By Julien Rouhaud 2 mins Comment

New leader_pid column in pg_stat_activity view

Surprisingly, since parallel query was introduced in PostgreSQL 9.6, it was impossible to know wich backend a parallel worker was related to. So, as Guillaume pointed out, it makes it quite difficult to build simple tools that can sample the wait events related to all process involved in a query.

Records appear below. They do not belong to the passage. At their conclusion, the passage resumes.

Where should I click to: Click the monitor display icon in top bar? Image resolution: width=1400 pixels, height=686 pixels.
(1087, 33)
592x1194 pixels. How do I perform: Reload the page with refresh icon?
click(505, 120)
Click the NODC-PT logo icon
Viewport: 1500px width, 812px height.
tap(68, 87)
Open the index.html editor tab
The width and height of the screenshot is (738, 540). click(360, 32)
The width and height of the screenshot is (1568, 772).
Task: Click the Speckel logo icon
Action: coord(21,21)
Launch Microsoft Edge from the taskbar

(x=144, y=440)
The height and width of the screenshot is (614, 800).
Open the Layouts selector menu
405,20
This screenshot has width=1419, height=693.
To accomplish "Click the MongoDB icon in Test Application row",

A simple solution to that problem is to export the lock group leader information available in the backend at the SQL level:

commit b025f32e0b5d7668daec9bfa957edf3599f4baa8
Author: Michael Paquier <michael@paquier.xyz>
Date:   Thu Feb 6 09:18:06 2020 +0900

Add leader_pid to pg_stat_activity

This new field tracks the PID of the group leader used with parallel
query.  For parallel workers and the leader, the value is set to the
PID of the group leader.  So, for the group leader, the value is the
same as its own PID.  Note that this reflects what PGPROC stores in
shared memory, so as leader_pid is NULL if a backend has never been
involved in parallel query.  If the backend is using parallel query or
has used it at least once, the value is set until the backend exits.

Author: Julien Rouhaud
Reviewed-by: Sergei Kornilov, Guillaume Lelarge, Michael Paquier, Tomas
Vondra
Discussion: https://postgr.es/m/CAOBaU_Yy5bt0vTPZ2_LUM6cUcGeqmYNoJ8-Rgto+c2+w3defYA@mail.gmail.com

With this change, you can now easily find all processes involved in a parallel query. For instance:

=# SELECT query, leader_pid,
  array_agg(pid) filter(WHERE leader_pid != pid) AS members
FROM pg_stat_activity
WHERE leader_pid IS NOT NULL
GROUP BY query, leader_pid;
       query       | leader_pid |    members
-------------------+------------+---------------
 select * from t1; |      31630 | {32269,32268}
(1 row)

Be careful, as mentionned in the commit message, if the leader_pid is the same as pid, it doesn’t necessarily mean that the backend is currently performing a parallel query, as once set this field is never reset. Also, to avoid extra ovherhead, no additional lock is held while outputting the data. It means that each row is processed independently. So, while quite unlikely, you can get in some circumstances inconsistent data, such as a parallel worker pointing to a pid that already disconnected.